Just remember that more 99% of the time is spent viewing.


----------



## lujan (May 24, 2010)

I've been Playing some of my shows using the tivoonline.com site but it doesn't seem to be very dependable where it stutters and takes some time to work the forward and back. Anyone have some suggestions as to setting changes that might help? Prior to using tivoonline.com I used a Slingbox with my Premiere but they don't have the same connections (component) on any of the Roamio's or Bolts so I can't use the Slingbox anymore. I tried composite cables but that didn't work at all.


----------



## PoohLuvsTIVO (Feb 27, 2006)

Tony_T said:


> Just remember that more 99% of the time is spent viewing.


This is true however taking an existing OS and making it takes 2-3 more steps to do the same thing is inane! There is no reason to do this! Why they would screw up their entire OS just to add voice-control is stupid.

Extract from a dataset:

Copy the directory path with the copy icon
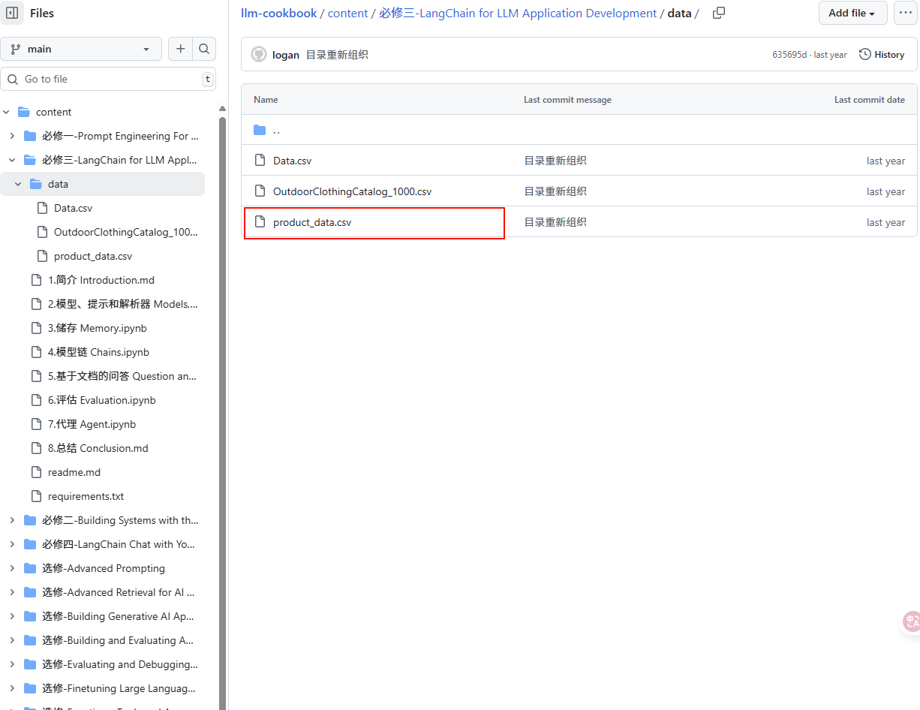Screen dimensions: 920x710 (x=718, y=13)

I thought they would see how bad the new system was and correct it but apparently they have no plans to do so. I would tell any TIVO USER thinking of upgrading to the Bolt to not do it!


----------



## JoeKustra (Dec 7, 2012)

PoohLuvsTIVO said:


> I would tell any TIVO USER thinking of upgrading to the Bolt to not do it!


I guess you don't care that it's not a Bolt issue? I use TE4 on a Roamio. I use TE3 on a Roamio. It's a choice.


----------



## lujan (May 24, 2010)

PoohLuvsTIVO said:


> This is true however taking an existing OS and making it takes 2-3 more steps to do the same thing is inane! There is no reason to do this! Why they would screw up their entire OS just to add voice-control is stupid. I thought they would see how bad the new system was and correct it but apparently they have no plans to do so. I would tell any TIVO USER thinking of upgrading to the Bolt to not do it!


I downgraded for this reason as well. They should make it easier to use and not harder.


----------



## Ipecactus (Sep 19, 2016)

PoohLuvsTIVO said:


> This is true however taking an existing OS and making it takes 2-3 more steps to do the same thing is inane! There is no reason to do this! Why they would screw up their entire OS just to add voice-control is stupid.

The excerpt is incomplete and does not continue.